→ Task:
Repeat the segment reporting passage below between "Effective from the" and "or unlock value.", inclusive, word for word.

→ Source passage:
Effective from the fiscal year beginning January 1, 2024, changes to the internal organization structure resulted in a revised composition of the Company’s reportable segments. The change primarily resulted from the disposition of certain entities in prior years which made a former segment insignificant on a going-forward basis and, thus, its operating results are no longer regularly reviewed by the chief operating decision maker. The Company’s assets include its iron ore royalty, financial services and other proprietary investments. In addition, the merchant banking subsidiaries seek to invest in businesses or assets whose intrinsic value is not properly reflected. These activities are generally not passive, as the merchant banking subsidiaries seek investments where their financial expertise and management can add or unlock value.

 

There are two separate and independently managed operating subgroups within the Group. In reporting to management, these operating results are currently categorized into the following operating segments: Royalty, Merchant Banking and All Other segments which include corporate activities. In the six months ended June 30, 2025, the royalty and merchant banking segments' total external revenue constituted approximately 74% of total revenue.

 

Basis of Presentation

 

In reporting segments, certain of the Group's business lines have been aggregated where they have similar economic characteristics and are similar in each of the following areas: (a) the nature of the products and services; (b) the methods of distribution; and (c) the types or classes of customers/clients for the products and services.

 

The Group's Royalty segment includes an interest in the Scully iron ore mine in the Province of Newfoundland and Labrador, Canada. The Group's Merchant Banking segment has a subsidiary with its bonds listed on the Malta Stock Exchange and comprises merchant banking businesses with a focus on Europe. In addition, the Merchant Banking segment holds two industrial real estate parks in Europe.

→ Data extract:
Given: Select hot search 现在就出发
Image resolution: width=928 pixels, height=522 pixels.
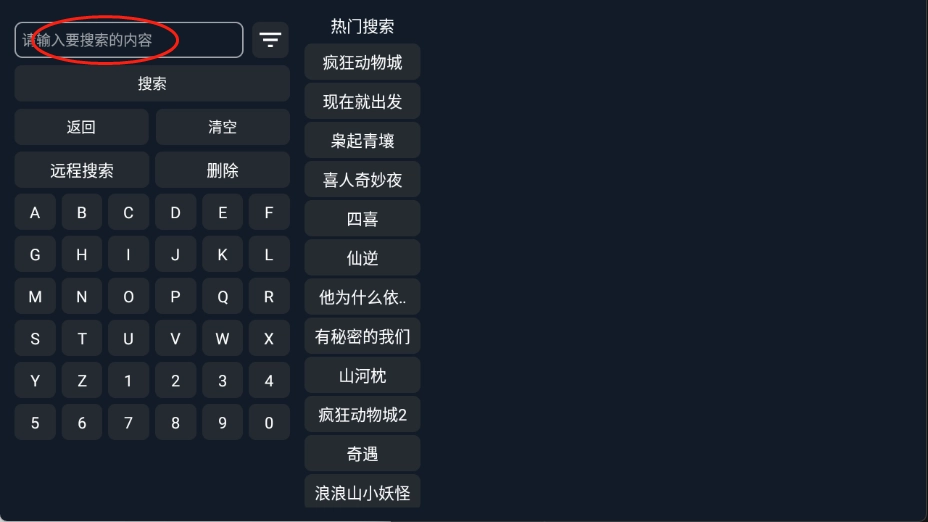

→ Exercise solution:
Effective from the fiscal year beginning January 1, 2024, changes to the internal organization structure resulted in a revised composition of the Company’s reportable segments. The change primarily resulted from the disposition of certain entities in prior years which made a former segment insignificant on a going-forward basis and, thus, its operating results are no longer regularly reviewed by the chief operating decision maker. The Company’s assets include its iron ore royalty, financial services and other proprietary investments. In addition, the merchant banking subsidiaries seek to invest in businesses or assets whose intrinsic value is not properly reflected. These activities are generally not passive, as the merchant banking subsidiaries seek investments where their financial expertise and management can add or unlock value.